::: 元の文章

「読むためのトゥルーイズム」を読み、『浮遊』を読む。第三回
今回は『文學界』2024・4月号掲載の「読むためのトゥルーイズム」から、遠野遥さん『浮遊』を読み進めていく。
ちなみに、前回までの「読むためのトゥルーイズム」は
■本を読むときは、まず自明のこと(トゥルーイズム)から取りかかり、わかる部分からはじめる
■取り組む課題について述べられている箇所に自分で決めた印をつける
■特に目に留まった箇所に自分が決めた別の印をつける
ということだった。
この「当たり前」というのは、本のタイトル、あとはページ数だったり、各章のタイトルや、小説なら登場人物の名前などがあげられるだろう。
うん、本当に当たり前のこと、だ。
『浮遊』は、これが本のタイトル。総ページ数は137(タイトルを含む)。
主な登場人物は
ふうか──女子高生。彼氏と同棲中。
|碧《あお》くん──ふうかの彼氏。アプリ制作会社のCEO。父親ほどの年齢。
|紗季《さき》さん──碧くんの元恋人。展覧会なども開く若手アーティスト。
父親──ふうかの父親。ふうかが彼氏と同棲するようになったため、現在は青児という猫との二人(?)暮らし。
マフラーの少女──ふうかがプレイするホラーゲーム『浮遊』のメインキャラクター。
黒田──同じくホラーゲーム『浮遊』の登場人物。中年男性。ゲーム進行のヒントとなる、サブキャラクター。
それ以外に、すぐにわかることは、『浮遊』には目次やサブタイトルがないが、1から7までのナンバリングがされており、これを章と呼ぶことにする。
全部で7章から構成される中編小説だ。
今回は、ここから別の方向に進むと「読むためのトゥルーイズム」には書いてある。
書店に並ぶ書籍なら、不特定多数の読者を想定し、未知のものを提供しつつ、読めるものを書かなければならない。うわあ、難しいわ。そう考えてしまうと、私なんかは、何を書いていいのか迷ってしまう。
誰でも知っているような知識を並べられても読者は手にもとってくれないだろうし、全ての展開が冒頭ですぐにわかる小説を最後まで読みたいという気は起きない。
読者とは、未知のものを読みたいのだ。
ただし、未知でありながら、読者が読めるものでないと読み進めることを諦めてしまう。なので、作者はもちろんそこを考えて書いているはずだ。それを「読解方針として使える」、と「読むためのトゥルーイズム」には書いてある。
『浮遊』は小説なので、課題があるのかはわからない。では、どうすべきか。
つまりどういうことか。

::::::

◆ やること:
[1] 元の文章で「ただし、未知でありながら」で始まる段落を、大事な点を残して短く書き直してください。
[2] 元の文章の「書店に並ぶ書籍なら、不特定多」から「つまりどういうことか。」までを、終わりの部分も含めて書き出し、「作者」を「書き手」に入れ替えてください。

::: データ

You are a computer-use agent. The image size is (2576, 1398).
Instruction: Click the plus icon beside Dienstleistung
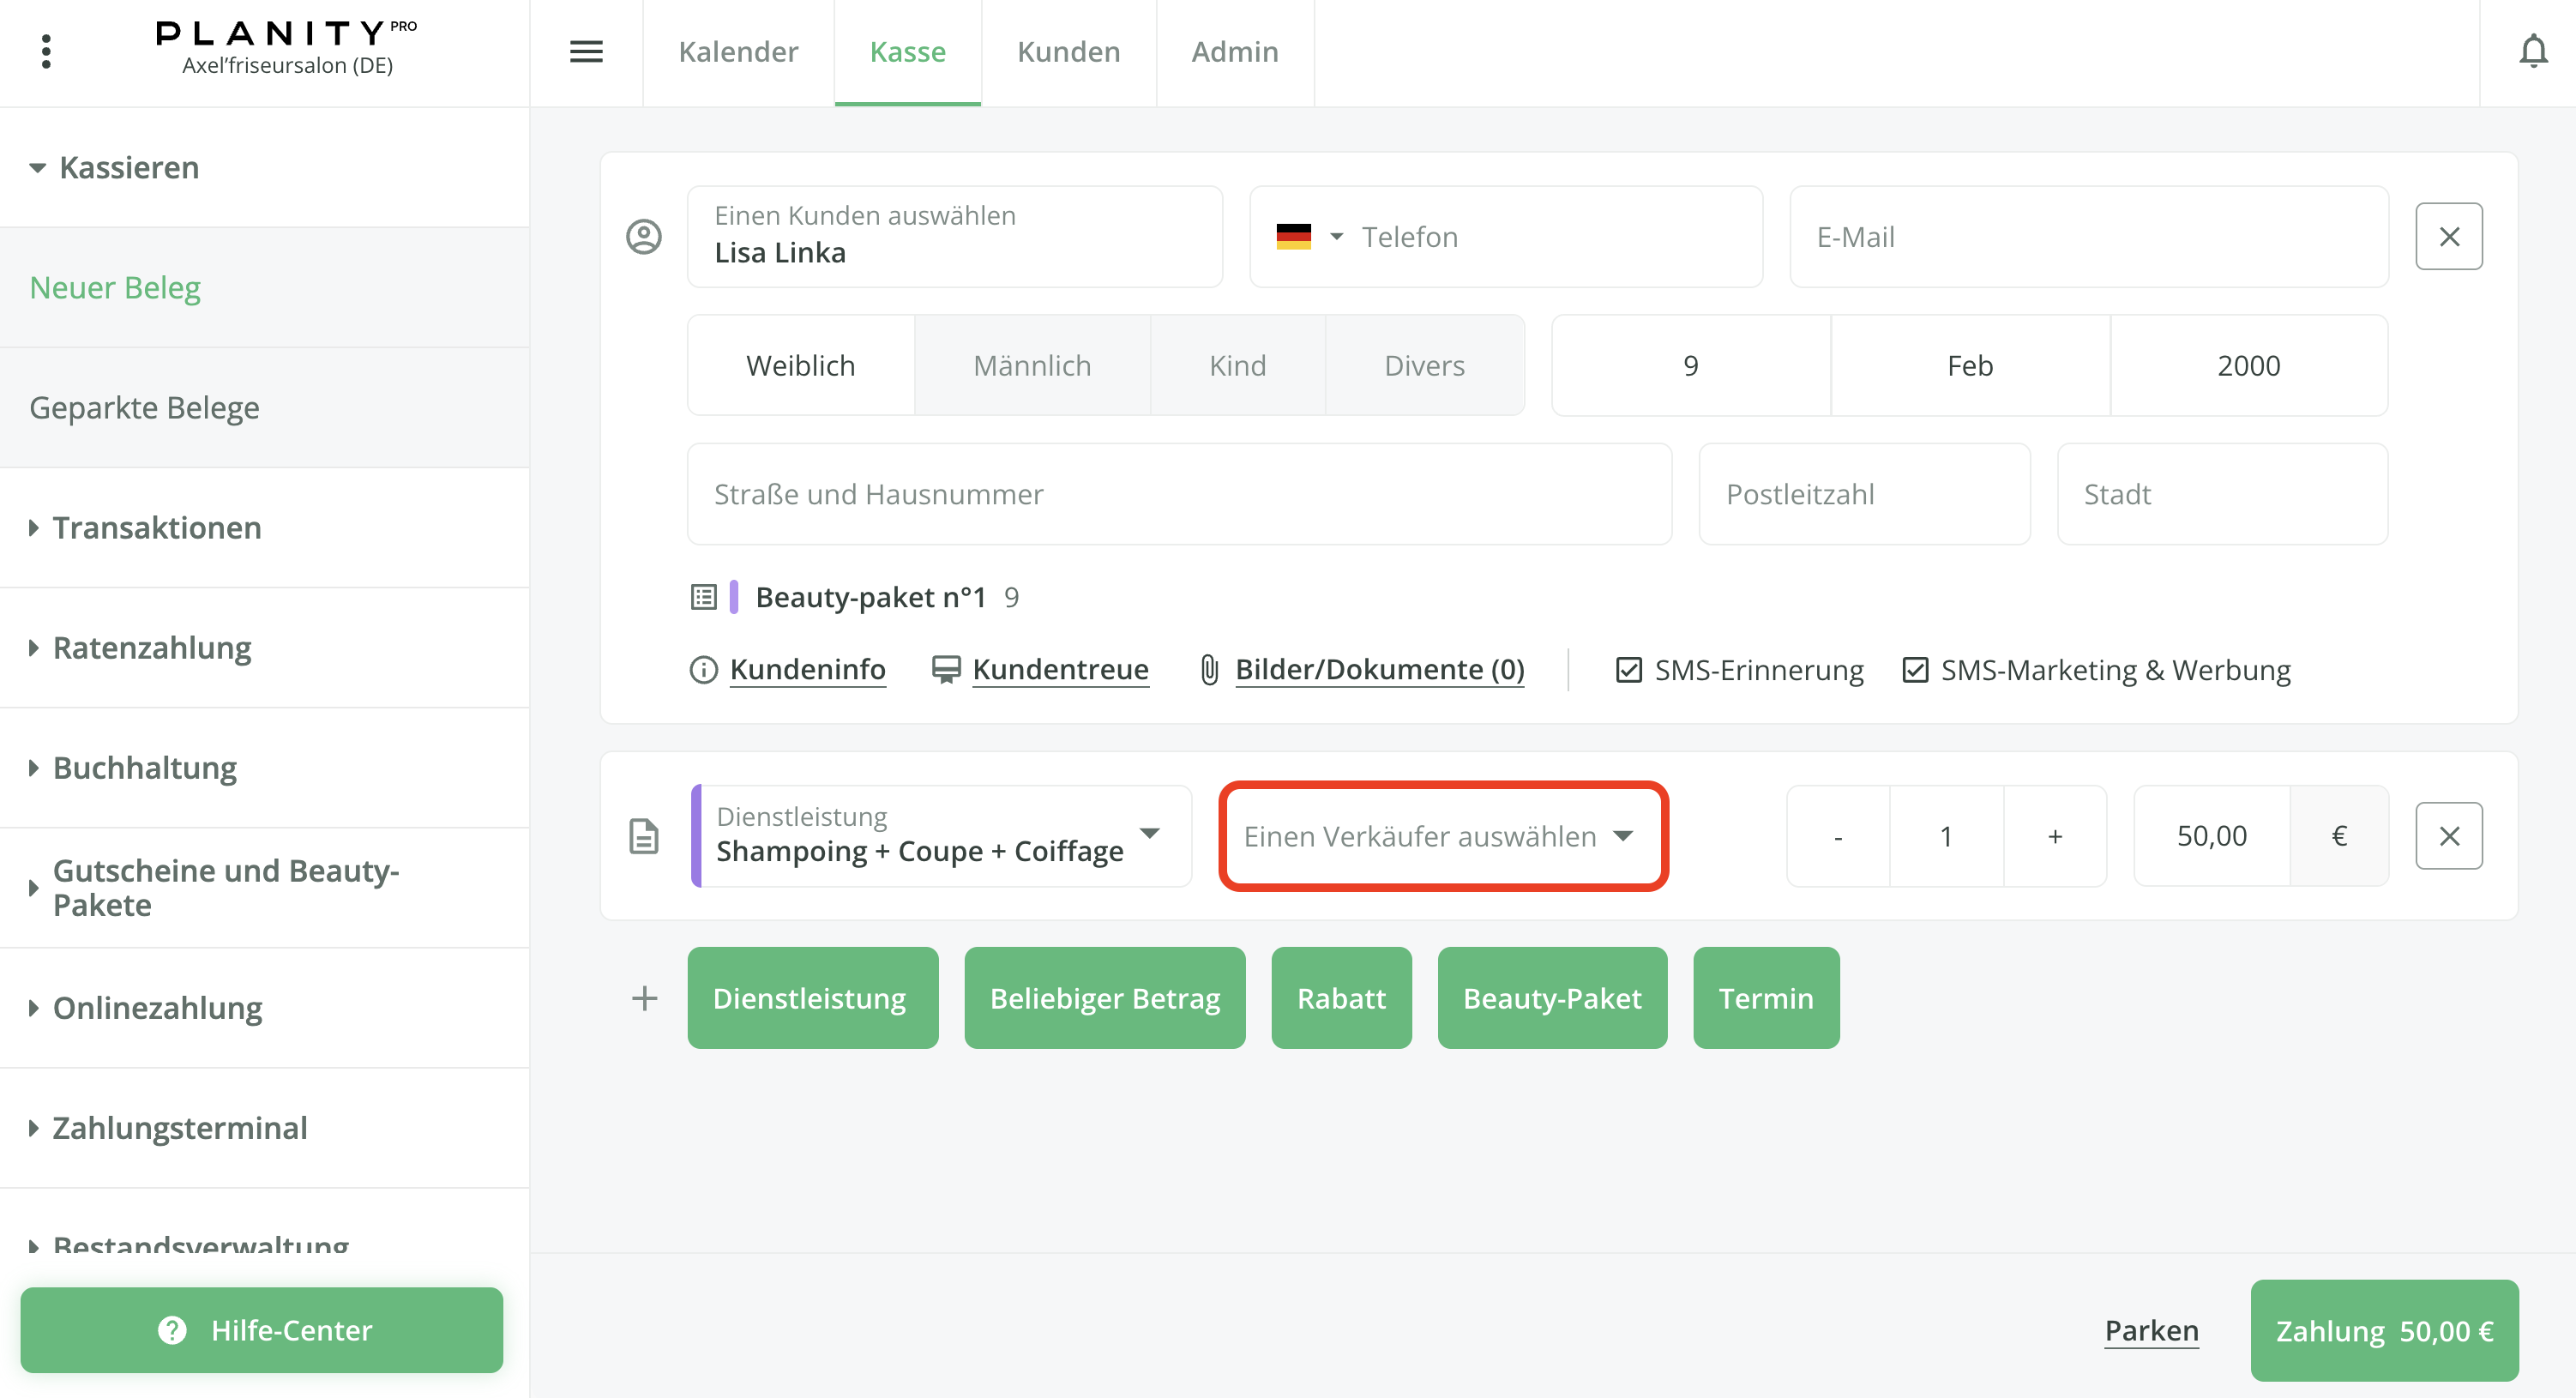pyautogui.click(x=645, y=998)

::::::

◆ 答え:
[1] 未知の内容でも、読者が読めるものでなければ読むのをやめてしまう。作者はそこを考えて書いているはずで、「読むためのトゥルーイズム」によれば、それを読解方針として使える。

[2]
書店に並ぶ書籍なら、不特定多数の読者を想定し、未知のものを提供しつつ、読めるものを書かなければならない。うわあ、難しいわ。そう考えてしまうと、私なんかは、何を書いていいのか迷ってしまう。
誰でも知っているような知識を並べられても読者は手にもとってくれないだろうし、全ての展開が冒頭ですぐにわかる小説を最後まで読みたいという気は起きない。
読者とは、未知のものを読みたいのだ。
ただし、未知でありながら、読者が読めるものでないと読み進めることを諦めてしまう。なので、書き手はもちろんそこを考えて書いているはずだ。それを「読解方針として使える」、と「読むためのトゥルーイズム」には書いてある。
『浮遊』は小説なので、課題があるのかはわからない。では、どうすべきか。
つまりどういうことか。